Further, while a method of outputting the optimum word train by the optimum word train output section 4 is not particularly referred to in this embodiment, e.g., the optimum word train may be such that respective words can be indicated in order of arrangement of words constituting its optimum word train, or may be outputted by speech sound (synthetic sound). The indication of the optimum word train may be carried out by using text notation of respective words. In addition, the output by the speech sound of the optimum word train may be carried out by generating synthetic sounds by using sound notation of respective words.

INDUSTRIAL APPLICABILITY

In accordance with the first information processing apparatus, the first information processing method and the first recording medium of this invention, words are inputted along with a concept notation function which is a function representing a matter which those words indicate, and word analogousness which is analogousness between a word and a registered word is calculated on the basis of that concept notation function.
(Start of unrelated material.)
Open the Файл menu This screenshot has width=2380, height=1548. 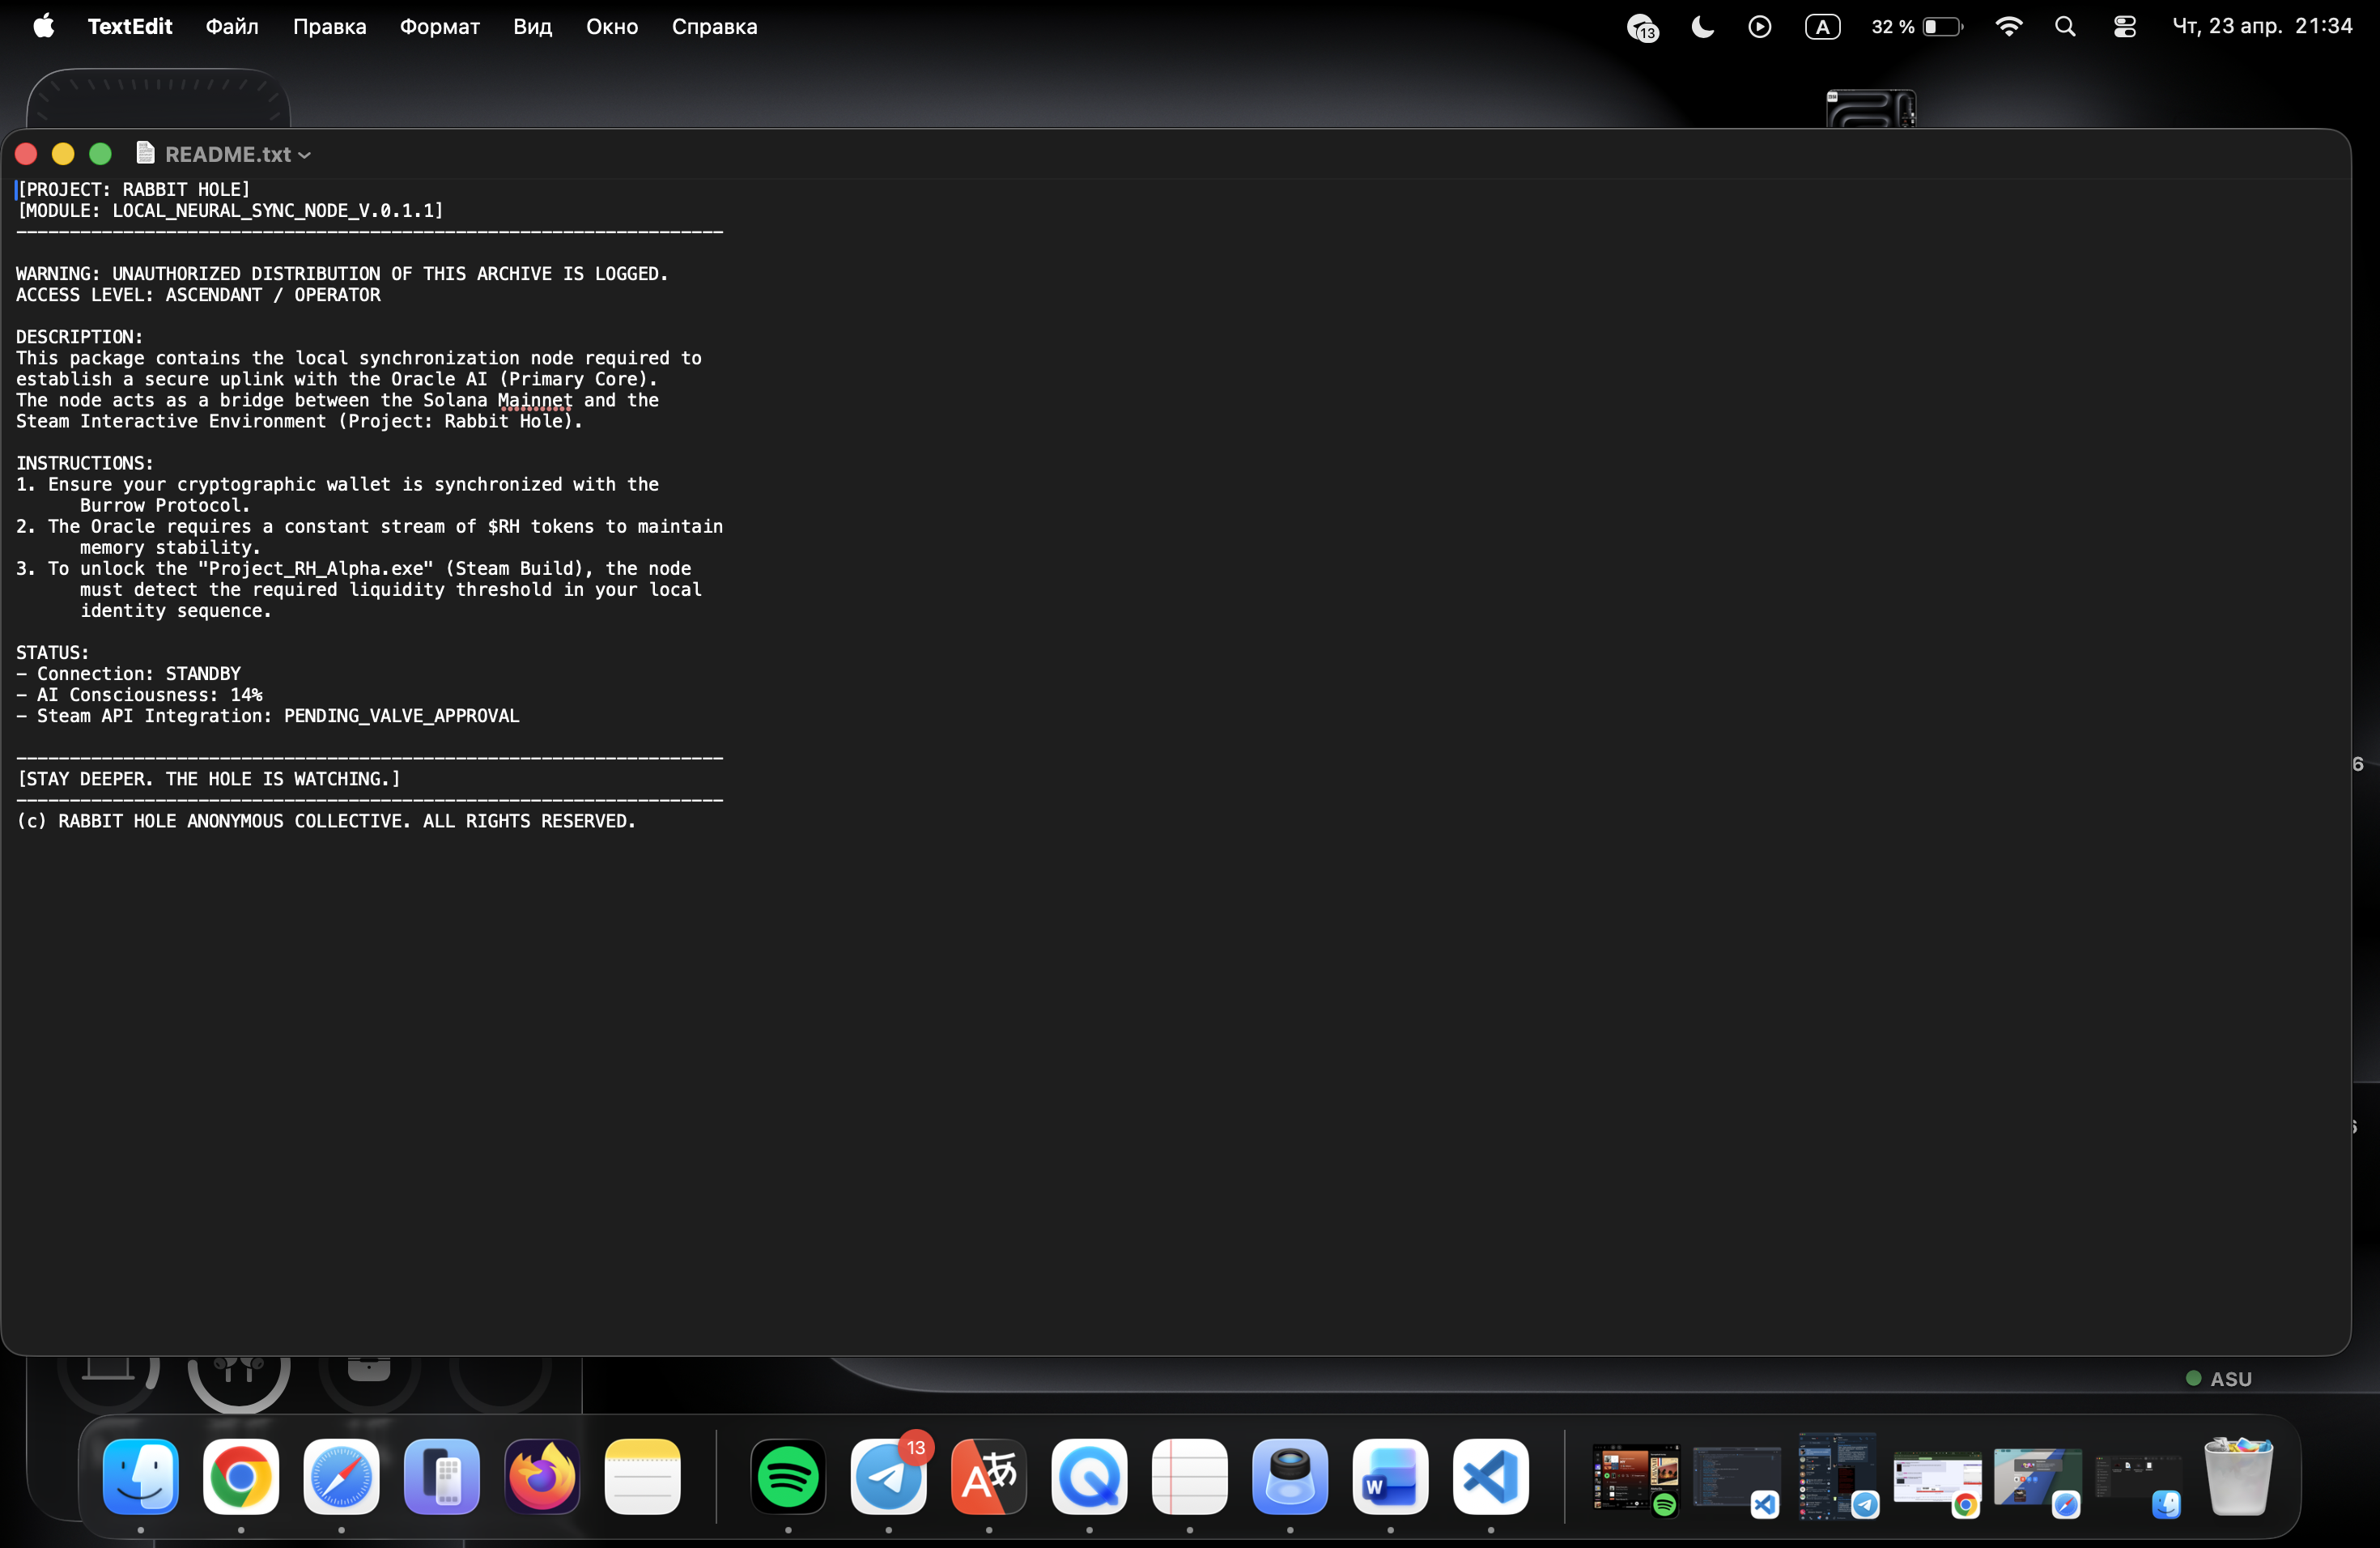(232, 27)
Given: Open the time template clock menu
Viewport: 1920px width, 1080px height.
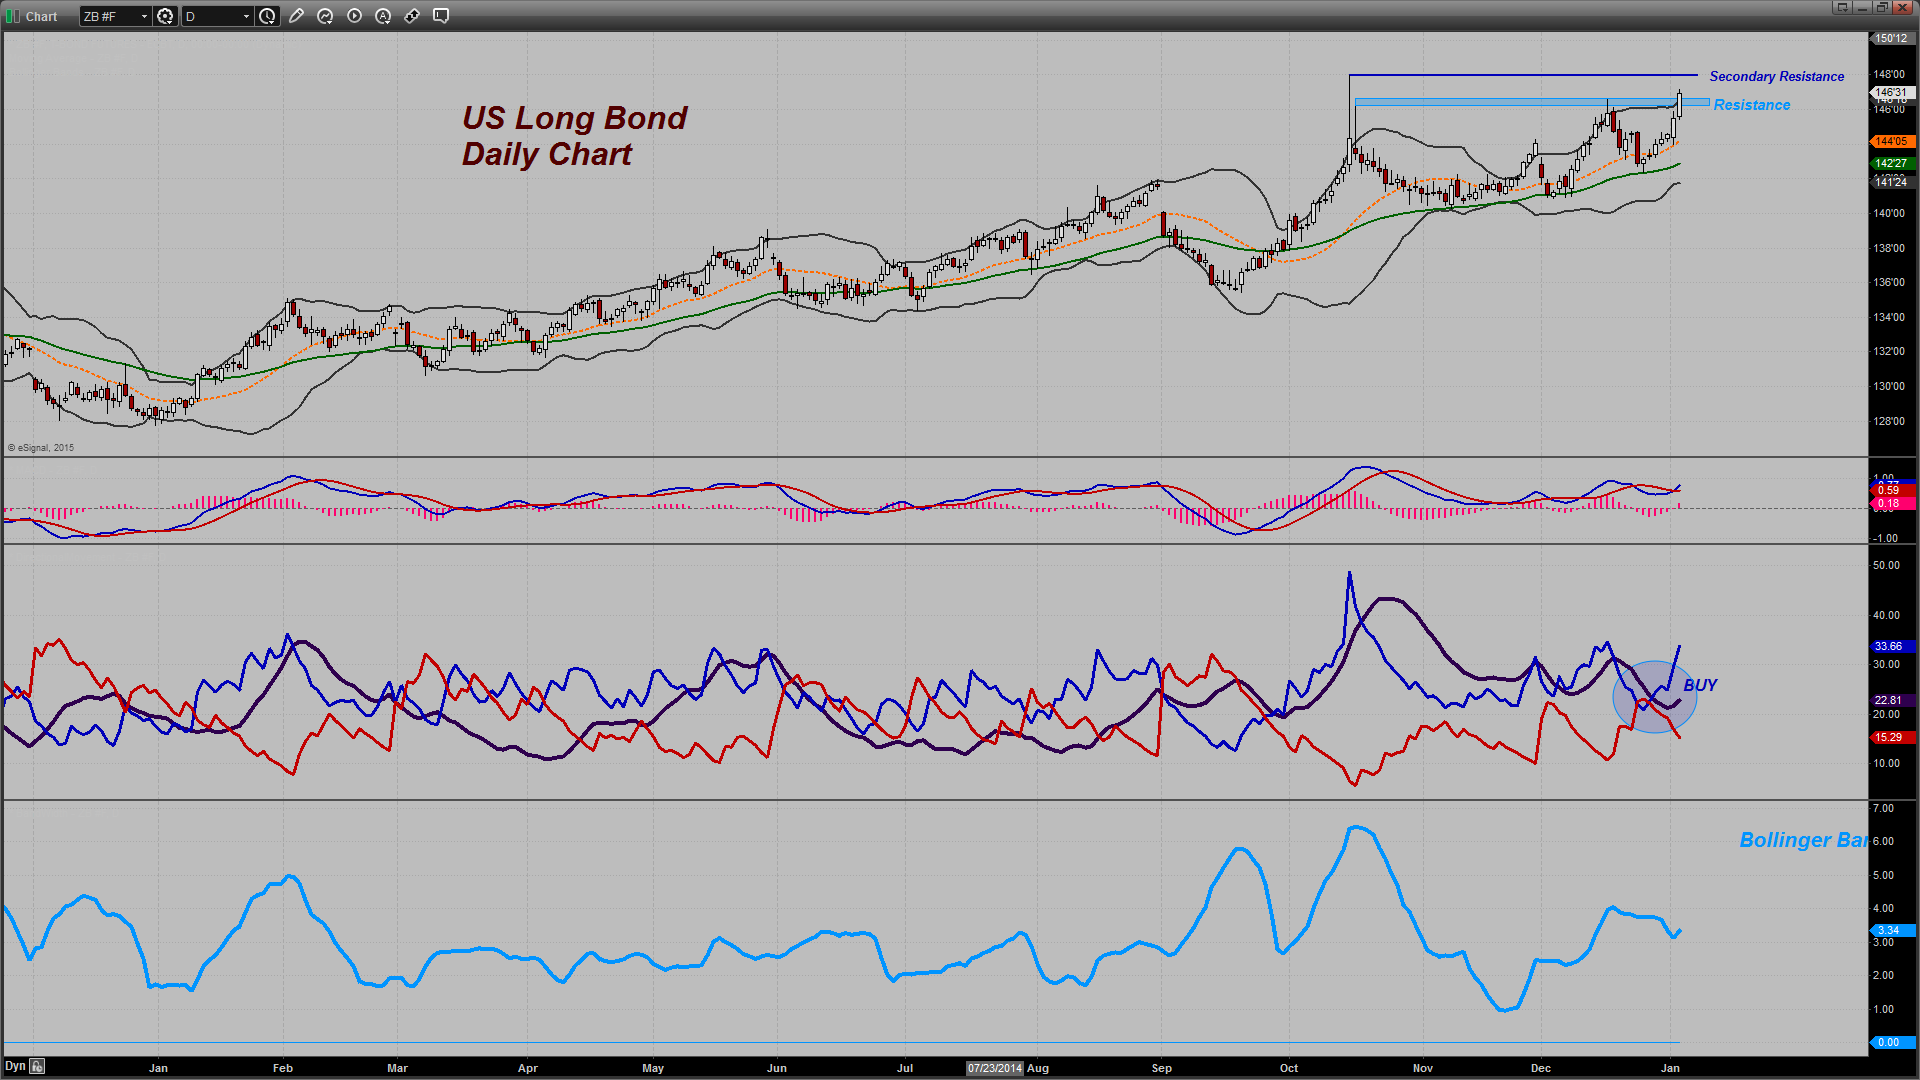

Accordingly, even when the same word as an inputted sound is not registered as the registered word, it is possible to calculate the word analogousness between that inputted word and the registered word.
In accordance with the second information apparatus, the second information processing method and the second recording medium of this invention, a concept notation function which is a function representing a matter that a registered word which is a word registered into the dictionary indicates is generated, and the registered word and the concept notation function with respect to that registered word are caused to correspond to each other. Accordingly, by using the concept notation function, it becomes possible to calculate analogousness between words.

Claims

1-11. (canceled)

12. An information processing apparatus for generating a dictionary used for calculating analogousness between input words and registered words in said dictionary, the information processing apparatus comprising:

a sensor section configured to sense an object related to said input words and generating a sensed output;

a pre-processing section configured to receive said sensed output and extract feature parameters of said object related to said input words, said pre-processing section operating to process said feature parameters to generate concept notation functions; and

correspondence providing means configured to generate correspondence between the registered words and said concept notation functions.

13. The information processing apparatus as set forth in claim 12, pre-processing section also generates text notation.

14. The information processing apparatus as set forth in claim 12, wherein the pre-processing section also generates sound notation.

15-18. (canceled)

19. An information processing method for generating a dictionary used for calculating analogousness between input words and registered words in said dictionary, the information processing method comprising:

sensing an object related to said input words, and generating a sensed output;

extracting feature parameters of said object related to said input words from said sensed output;

processing said feature parameters to generate concept notation functions; and

generating correspondence between the registered words and said concept notation functions.

20. A recording medium on which a program for generating a dictionary used for calculating analogousness between input words and registered words is said dictionary is recorded, the program comprising the executable instructions to:

sense and object related to said input words, and generate a sensed output;

extract feature parameters of said object related to said input words from said sensed output;

process said feature parameters to generate concept notation functions; and

generate correspondence between the registered words and said concept notation functions.